** Opening Data supplied block **
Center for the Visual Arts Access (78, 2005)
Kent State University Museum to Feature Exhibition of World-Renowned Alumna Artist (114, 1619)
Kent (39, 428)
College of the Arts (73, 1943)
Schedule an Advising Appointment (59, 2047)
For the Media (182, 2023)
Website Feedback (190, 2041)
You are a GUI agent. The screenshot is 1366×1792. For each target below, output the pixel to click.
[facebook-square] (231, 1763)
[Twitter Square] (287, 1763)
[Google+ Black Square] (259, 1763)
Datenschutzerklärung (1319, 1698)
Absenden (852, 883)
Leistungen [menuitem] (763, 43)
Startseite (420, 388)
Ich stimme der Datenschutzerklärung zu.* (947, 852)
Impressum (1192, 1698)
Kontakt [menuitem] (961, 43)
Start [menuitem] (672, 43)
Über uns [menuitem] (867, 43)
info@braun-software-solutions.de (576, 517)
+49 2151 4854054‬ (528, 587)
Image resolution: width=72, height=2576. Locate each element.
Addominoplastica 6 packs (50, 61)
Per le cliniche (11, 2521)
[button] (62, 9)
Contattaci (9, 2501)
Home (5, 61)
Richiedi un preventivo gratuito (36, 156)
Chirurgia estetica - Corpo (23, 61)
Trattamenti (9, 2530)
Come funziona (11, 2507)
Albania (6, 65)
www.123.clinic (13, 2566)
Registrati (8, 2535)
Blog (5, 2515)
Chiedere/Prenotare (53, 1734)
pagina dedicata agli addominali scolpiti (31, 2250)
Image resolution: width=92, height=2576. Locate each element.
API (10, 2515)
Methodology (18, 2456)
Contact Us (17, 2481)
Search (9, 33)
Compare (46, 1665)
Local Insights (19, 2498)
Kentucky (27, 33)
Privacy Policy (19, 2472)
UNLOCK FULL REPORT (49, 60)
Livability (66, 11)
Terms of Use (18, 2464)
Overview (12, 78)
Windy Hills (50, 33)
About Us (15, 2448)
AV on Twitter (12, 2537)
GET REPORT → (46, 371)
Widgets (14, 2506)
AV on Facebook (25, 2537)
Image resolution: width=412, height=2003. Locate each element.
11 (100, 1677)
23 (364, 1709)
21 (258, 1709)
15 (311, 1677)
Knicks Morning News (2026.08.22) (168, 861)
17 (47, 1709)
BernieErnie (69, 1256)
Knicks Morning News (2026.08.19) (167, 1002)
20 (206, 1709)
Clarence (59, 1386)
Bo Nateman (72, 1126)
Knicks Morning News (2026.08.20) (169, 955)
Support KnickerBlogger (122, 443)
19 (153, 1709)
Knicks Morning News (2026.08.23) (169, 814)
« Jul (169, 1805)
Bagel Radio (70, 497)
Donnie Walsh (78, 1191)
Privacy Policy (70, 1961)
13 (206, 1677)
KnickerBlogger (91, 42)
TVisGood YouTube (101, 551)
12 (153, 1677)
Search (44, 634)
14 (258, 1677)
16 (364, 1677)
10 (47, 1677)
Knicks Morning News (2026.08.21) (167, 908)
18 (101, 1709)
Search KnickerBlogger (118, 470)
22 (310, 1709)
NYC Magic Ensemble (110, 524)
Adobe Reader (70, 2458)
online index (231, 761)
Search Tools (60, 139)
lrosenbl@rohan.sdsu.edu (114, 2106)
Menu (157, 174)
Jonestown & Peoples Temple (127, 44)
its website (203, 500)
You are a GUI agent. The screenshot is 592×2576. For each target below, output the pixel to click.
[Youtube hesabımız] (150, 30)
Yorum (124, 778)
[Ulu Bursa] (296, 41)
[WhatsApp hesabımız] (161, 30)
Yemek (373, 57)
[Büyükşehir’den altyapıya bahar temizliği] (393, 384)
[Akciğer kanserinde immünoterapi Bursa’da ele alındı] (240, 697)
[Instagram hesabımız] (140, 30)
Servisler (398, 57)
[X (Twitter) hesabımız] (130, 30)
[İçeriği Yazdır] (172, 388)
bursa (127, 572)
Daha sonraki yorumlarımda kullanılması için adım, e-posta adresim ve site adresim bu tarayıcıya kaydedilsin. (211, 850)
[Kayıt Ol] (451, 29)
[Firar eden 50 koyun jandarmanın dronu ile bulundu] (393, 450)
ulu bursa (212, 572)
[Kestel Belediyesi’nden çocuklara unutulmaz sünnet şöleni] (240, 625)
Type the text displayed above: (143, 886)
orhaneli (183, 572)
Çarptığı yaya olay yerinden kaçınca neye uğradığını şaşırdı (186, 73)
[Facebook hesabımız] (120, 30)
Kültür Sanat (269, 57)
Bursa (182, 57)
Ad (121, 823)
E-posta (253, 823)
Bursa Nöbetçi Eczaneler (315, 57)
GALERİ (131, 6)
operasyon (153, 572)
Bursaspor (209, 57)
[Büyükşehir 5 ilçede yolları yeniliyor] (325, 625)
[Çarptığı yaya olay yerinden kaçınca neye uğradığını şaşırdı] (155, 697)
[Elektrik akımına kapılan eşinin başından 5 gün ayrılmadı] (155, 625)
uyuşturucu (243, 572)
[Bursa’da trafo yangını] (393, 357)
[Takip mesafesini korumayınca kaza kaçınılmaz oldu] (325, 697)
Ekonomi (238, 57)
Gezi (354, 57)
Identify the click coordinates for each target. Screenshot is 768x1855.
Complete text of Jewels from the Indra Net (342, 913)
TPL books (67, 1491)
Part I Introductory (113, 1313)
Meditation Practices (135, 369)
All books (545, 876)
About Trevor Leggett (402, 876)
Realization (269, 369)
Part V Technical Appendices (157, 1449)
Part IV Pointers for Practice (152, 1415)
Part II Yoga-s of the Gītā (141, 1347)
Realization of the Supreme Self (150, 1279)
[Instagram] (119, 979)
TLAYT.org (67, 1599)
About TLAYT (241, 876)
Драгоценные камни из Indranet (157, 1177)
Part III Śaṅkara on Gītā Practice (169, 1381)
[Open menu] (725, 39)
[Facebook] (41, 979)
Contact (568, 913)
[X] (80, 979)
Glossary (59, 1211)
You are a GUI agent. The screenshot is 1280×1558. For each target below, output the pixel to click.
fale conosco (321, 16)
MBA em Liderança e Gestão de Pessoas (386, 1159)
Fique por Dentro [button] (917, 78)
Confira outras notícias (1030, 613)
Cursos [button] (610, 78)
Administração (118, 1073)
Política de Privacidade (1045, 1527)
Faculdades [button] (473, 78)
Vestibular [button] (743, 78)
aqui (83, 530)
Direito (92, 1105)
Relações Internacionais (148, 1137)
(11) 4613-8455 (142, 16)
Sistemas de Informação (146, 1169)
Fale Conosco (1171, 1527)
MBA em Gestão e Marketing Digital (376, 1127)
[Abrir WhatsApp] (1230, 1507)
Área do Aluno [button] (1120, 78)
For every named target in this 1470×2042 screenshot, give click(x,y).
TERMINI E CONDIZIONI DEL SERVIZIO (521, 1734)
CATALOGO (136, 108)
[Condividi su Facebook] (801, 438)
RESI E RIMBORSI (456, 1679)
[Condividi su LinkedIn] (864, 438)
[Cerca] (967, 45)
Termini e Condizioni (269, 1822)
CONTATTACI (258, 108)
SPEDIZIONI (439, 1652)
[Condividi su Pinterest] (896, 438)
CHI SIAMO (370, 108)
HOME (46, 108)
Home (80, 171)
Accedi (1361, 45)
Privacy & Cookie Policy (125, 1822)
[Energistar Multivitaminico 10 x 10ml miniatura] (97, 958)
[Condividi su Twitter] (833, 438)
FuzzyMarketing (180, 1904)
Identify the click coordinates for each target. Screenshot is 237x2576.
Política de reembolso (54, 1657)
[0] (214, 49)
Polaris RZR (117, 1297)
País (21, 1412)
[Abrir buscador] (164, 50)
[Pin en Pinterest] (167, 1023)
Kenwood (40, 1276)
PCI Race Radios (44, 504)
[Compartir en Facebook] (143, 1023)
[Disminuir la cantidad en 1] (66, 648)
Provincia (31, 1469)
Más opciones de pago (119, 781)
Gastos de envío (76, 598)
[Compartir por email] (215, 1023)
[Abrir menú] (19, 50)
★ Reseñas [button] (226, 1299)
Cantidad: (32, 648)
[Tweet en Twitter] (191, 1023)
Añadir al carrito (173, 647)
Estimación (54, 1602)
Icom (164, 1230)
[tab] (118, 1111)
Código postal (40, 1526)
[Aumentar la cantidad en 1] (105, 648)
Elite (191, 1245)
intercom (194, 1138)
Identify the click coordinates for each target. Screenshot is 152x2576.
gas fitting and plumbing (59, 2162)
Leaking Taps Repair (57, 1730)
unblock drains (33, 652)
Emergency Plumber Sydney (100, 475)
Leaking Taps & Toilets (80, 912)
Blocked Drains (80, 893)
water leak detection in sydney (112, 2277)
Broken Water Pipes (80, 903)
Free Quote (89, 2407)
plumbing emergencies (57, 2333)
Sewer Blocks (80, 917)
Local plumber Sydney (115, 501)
** Closing Data supplied block **
Problem:
Transcribe the lines above between the line holding "[Facebook hesabımız] (120, 30)" and the line holding "[Büyükşehir 5 ilçede", inclusive, exactly as they stand and with nothing added.

Reply to the task:
[Facebook hesabımız] (120, 30)
Kültür Sanat (269, 57)
Bursa (182, 57)
Ad (121, 823)
E-posta (253, 823)
Bursa Nöbetçi Eczaneler (315, 57)
GALERİ (131, 6)
operasyon (153, 572)
Bursaspor (209, 57)
[Büyükşehir 5 ilçede yolları yeniliyor] (325, 625)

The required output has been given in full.